Alfred Sonnenfeld, en su libro Liderazgo ético. La sabiduría de decidir bien, no se resigna a la situación actual. Sonnenfeld se centra en quienes ocupan puestos de responsabilidad en las empresas, y a ellos principalmente se dirige. En este sentido, su empeño está circunscrito a un grupo muy concreto dentro de la sociedad. Pero lo que dice, poniendo entre paréntesis las referencias al medio empresarial, puede aplicarse perfectamente a cualquier persona con alguna responsabilidad social o que, por sus dotes naturales y preparación, pudiera llegar a tenerla. Aunque cabría decir que todos, en determinadas circunstancias y respecto a ciertas personas, en mayor o en menor medida, podemos encajar en esa descripción. Un adulto, por ejemplo, ante un niño tiene siempre una responsabilidad de ejemplaridad.

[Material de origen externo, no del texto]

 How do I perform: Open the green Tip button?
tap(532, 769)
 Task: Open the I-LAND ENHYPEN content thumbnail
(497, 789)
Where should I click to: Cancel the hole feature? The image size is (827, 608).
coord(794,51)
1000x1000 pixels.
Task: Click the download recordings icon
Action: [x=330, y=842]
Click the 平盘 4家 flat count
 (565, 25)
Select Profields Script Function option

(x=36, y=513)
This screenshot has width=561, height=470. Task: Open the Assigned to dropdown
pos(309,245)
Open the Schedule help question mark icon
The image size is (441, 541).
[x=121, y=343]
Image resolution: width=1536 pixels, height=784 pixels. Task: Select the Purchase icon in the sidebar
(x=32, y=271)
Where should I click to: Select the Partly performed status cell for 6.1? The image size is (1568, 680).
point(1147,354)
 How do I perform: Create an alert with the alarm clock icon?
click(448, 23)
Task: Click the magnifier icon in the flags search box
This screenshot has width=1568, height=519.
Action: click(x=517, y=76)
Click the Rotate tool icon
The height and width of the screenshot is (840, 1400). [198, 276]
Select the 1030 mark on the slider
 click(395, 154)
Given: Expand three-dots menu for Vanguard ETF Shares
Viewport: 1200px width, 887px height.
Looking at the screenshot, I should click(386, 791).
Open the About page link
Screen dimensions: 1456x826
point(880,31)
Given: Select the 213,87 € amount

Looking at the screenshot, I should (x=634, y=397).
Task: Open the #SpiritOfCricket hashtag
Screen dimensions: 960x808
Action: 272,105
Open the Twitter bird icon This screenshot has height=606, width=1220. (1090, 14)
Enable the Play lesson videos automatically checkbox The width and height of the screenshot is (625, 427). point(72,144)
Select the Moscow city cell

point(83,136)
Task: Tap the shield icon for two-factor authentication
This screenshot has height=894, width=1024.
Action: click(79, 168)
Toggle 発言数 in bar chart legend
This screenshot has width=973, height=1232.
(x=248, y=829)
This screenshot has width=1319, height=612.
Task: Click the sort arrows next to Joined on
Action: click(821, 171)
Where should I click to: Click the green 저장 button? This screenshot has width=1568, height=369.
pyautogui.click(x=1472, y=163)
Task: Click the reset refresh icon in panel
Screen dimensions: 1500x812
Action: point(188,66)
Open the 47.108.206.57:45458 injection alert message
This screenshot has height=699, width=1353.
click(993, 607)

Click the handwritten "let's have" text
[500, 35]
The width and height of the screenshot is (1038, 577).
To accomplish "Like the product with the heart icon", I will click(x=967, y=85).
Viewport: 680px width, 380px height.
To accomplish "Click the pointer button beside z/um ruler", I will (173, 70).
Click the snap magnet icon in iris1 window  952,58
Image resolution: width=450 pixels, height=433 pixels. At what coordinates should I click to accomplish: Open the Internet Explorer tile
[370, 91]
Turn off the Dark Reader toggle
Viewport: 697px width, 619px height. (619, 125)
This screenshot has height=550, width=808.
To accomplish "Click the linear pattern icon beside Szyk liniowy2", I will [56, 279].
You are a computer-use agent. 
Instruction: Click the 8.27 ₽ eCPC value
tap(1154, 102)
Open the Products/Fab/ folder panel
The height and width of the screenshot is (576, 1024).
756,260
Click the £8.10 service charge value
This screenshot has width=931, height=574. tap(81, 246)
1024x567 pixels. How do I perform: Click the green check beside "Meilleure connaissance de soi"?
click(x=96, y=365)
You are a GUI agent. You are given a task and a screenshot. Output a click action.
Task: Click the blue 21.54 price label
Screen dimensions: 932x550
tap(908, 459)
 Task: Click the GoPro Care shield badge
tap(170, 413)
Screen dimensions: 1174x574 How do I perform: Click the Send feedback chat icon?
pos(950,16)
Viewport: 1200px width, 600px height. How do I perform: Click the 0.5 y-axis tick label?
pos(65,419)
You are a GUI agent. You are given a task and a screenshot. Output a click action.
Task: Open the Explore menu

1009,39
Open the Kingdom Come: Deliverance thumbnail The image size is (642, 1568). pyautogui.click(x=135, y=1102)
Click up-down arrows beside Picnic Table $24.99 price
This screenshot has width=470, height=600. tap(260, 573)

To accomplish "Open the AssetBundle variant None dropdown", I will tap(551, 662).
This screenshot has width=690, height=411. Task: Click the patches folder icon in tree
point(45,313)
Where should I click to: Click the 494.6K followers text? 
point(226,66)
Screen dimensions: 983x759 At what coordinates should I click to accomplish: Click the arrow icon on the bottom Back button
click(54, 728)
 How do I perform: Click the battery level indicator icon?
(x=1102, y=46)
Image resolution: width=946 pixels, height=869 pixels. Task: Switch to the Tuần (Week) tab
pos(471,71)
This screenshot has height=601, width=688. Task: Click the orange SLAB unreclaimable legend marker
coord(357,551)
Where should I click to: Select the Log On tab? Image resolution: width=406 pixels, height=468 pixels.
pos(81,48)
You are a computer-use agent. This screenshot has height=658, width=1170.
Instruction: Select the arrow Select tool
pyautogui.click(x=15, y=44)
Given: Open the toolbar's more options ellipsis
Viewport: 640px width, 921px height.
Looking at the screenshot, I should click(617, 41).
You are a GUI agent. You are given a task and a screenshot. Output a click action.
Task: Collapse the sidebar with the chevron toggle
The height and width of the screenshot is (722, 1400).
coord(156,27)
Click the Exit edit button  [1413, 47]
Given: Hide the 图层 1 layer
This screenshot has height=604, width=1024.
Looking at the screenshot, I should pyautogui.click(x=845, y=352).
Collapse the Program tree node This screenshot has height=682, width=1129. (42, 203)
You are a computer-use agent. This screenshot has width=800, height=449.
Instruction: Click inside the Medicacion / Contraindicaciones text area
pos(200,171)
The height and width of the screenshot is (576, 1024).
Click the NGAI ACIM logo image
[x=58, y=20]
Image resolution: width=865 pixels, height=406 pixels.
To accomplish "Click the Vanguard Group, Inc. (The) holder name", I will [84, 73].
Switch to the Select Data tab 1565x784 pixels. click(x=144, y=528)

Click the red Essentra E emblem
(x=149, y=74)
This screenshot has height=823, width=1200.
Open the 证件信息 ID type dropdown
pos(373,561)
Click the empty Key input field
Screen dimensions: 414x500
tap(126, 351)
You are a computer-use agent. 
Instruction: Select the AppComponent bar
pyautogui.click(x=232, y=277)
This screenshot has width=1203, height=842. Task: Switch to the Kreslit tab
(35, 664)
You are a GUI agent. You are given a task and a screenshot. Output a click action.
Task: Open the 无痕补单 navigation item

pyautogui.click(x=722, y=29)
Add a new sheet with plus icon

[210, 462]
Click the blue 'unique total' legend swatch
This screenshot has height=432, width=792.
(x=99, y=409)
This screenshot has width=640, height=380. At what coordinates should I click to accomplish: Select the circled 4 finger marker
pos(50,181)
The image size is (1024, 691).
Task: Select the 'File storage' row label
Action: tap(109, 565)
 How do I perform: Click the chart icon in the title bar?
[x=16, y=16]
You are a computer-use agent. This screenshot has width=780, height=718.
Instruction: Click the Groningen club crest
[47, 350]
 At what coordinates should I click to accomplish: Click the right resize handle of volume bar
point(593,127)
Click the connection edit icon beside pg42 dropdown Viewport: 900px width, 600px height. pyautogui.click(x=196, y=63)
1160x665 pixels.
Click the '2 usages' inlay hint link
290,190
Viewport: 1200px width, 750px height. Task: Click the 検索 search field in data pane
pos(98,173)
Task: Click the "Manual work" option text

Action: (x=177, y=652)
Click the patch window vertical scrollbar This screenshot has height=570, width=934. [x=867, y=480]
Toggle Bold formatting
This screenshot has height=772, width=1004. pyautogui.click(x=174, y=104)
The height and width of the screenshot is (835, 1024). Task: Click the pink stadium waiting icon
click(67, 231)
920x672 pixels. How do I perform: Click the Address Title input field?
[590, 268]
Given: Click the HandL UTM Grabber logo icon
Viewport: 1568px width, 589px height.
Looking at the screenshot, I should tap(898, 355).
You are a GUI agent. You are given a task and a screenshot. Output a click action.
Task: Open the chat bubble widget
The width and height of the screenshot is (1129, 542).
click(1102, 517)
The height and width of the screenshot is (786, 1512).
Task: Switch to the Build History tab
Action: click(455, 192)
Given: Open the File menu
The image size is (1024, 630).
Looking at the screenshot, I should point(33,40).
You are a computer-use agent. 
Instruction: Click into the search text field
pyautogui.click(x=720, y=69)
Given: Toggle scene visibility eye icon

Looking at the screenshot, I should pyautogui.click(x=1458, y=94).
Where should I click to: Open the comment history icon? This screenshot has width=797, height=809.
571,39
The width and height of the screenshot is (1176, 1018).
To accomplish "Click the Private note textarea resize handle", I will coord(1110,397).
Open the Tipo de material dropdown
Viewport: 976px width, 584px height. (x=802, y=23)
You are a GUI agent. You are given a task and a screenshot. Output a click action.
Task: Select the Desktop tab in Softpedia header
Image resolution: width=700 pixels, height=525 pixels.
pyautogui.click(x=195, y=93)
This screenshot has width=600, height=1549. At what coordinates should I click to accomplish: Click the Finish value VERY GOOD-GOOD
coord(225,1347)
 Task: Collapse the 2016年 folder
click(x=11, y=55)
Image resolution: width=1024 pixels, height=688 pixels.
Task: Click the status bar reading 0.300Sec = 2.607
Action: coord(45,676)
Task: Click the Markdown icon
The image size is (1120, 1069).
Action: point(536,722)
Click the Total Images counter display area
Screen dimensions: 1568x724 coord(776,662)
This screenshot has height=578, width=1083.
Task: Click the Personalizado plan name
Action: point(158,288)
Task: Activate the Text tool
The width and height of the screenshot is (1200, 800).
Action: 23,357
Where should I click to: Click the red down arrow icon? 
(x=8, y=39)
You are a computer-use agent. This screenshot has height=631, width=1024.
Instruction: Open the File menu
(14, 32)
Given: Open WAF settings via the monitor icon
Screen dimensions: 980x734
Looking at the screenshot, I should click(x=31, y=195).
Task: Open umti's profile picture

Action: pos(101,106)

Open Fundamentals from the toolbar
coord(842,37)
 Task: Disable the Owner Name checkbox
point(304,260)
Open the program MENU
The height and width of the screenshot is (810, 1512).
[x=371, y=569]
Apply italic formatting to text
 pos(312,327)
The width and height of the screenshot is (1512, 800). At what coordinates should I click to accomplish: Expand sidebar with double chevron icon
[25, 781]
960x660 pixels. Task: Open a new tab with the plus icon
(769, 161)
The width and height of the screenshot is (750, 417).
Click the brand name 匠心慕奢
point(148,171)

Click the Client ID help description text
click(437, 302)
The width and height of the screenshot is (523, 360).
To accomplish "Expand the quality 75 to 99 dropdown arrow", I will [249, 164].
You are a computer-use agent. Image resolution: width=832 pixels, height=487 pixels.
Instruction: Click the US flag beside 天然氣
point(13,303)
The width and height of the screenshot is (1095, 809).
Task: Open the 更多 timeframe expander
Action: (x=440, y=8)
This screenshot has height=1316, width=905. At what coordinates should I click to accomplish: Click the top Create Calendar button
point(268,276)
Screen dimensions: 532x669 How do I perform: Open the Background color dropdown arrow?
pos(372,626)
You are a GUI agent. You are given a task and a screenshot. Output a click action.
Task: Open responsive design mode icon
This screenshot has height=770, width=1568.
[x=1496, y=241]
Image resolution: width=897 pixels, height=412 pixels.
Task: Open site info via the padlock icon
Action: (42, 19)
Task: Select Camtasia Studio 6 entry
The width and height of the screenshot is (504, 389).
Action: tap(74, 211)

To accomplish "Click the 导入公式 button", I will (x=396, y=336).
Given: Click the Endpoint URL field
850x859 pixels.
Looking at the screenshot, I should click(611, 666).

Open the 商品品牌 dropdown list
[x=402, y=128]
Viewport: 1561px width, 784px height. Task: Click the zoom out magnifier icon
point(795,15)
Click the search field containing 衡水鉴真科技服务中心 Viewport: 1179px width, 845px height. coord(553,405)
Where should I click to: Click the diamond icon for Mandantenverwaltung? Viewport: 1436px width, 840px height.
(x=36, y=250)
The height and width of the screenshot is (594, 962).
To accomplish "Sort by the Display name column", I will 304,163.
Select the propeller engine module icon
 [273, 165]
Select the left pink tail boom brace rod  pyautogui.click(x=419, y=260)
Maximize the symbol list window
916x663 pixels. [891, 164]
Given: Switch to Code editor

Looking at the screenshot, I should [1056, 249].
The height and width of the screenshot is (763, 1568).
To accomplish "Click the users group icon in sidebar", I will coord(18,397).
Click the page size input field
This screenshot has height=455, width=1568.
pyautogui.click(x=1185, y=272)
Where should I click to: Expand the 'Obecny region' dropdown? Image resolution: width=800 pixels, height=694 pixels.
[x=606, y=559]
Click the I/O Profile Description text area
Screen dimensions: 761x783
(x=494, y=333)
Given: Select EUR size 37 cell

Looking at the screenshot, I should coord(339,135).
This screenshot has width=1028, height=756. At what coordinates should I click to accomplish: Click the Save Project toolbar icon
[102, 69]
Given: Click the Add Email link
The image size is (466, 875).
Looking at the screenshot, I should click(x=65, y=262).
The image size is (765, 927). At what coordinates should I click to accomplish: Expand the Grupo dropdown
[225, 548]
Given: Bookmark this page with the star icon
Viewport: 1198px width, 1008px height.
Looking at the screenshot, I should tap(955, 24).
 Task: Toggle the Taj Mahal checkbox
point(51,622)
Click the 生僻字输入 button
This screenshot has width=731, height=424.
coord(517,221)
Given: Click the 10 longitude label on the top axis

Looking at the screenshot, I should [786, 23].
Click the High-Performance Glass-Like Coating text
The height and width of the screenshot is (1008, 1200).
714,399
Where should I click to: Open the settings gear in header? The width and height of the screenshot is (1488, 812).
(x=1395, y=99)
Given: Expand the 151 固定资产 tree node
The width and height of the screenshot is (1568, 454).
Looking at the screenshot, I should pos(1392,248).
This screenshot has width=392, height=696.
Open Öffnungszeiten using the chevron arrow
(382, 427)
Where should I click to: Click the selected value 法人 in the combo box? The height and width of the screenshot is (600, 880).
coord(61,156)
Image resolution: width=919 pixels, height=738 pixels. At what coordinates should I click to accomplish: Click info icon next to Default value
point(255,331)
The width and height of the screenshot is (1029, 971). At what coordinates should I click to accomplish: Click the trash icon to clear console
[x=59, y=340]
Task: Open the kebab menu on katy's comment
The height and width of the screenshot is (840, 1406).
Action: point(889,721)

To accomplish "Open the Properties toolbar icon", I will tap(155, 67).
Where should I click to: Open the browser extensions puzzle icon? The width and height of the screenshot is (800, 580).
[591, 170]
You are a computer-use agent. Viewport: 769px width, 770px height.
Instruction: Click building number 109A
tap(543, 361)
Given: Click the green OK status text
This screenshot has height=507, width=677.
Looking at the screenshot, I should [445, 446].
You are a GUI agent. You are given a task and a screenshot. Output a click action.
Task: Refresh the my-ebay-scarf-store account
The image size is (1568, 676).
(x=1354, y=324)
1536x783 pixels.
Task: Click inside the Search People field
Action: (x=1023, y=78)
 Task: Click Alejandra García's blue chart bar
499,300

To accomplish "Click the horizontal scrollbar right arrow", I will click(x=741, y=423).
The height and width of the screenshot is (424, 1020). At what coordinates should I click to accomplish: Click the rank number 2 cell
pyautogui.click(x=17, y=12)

¿Y en qué consiste la excelencia del líder? En primer lugar –pudiera parecer una obviedad, pero hace bien el autor en recordar hasta lo más elemental–, ha de estar capacitado para desempeñar el cargo que desempeña. Cuando el más mediocre puede llegar a ser ministro, es bueno que se subrayen estas cosas. Pero Sonnenfeld no se conforma con esto. Alguien con responsabilidades sociales debe ser también una persona con grandeza ética.
No basta ser eficiente, instruido y culto; hay que ser bueno, que es más que estar a bien con la policía. Pero la bondad de alguien tampoco consiste en declararse tal o en soltar hueros eslóganes cuya única solidez reside en una edulcorada retórica que apenas esconde las más perniciosas estupideces. Ser buena o mala persona no es una cuestión azarosa o de genética; es algo que vamos siendo con nuestras decisiones: con ellas nos vamos modelando; no es indiferente el uso que hagamos de nuestra libertad, ni en el cómo, ni en el qué ni el para qué. A esto, a los distintos aspectos de la vida ética, es a lo que dedica el grueso de su libro Sonnenfeld, y a cómo repercute en el ejercicio del liderazgo.
Y esto lo hace, sobre un humus claramente aristotélico-tomista, con una pretensión más práctica que teórica, es decir, con el fin de que el lector se haga una idea no tanto de en qué consista ser bueno sino de cómo pueda llegar a ser una persona éticamente digna. Quizás cabría hacer el reparo de que se queda a medio camino entre lo uno y lo otro, de que necesita mayor concreción práctica, con referencias más claras al mundo empresarial, al que, en primer término, se dirige. Con todo, es una bocanada de aire fresco. Necesitamos oír que el liderazgo auténtico es servicio y amor. Como señala el autor:
Es precisamente en el servir donde se revela el señorío de una persona.
ALFRED SONNENFELD: LIDERAZGO ÉTICO. Encuentro (Madrid), 2010, 208 páginas.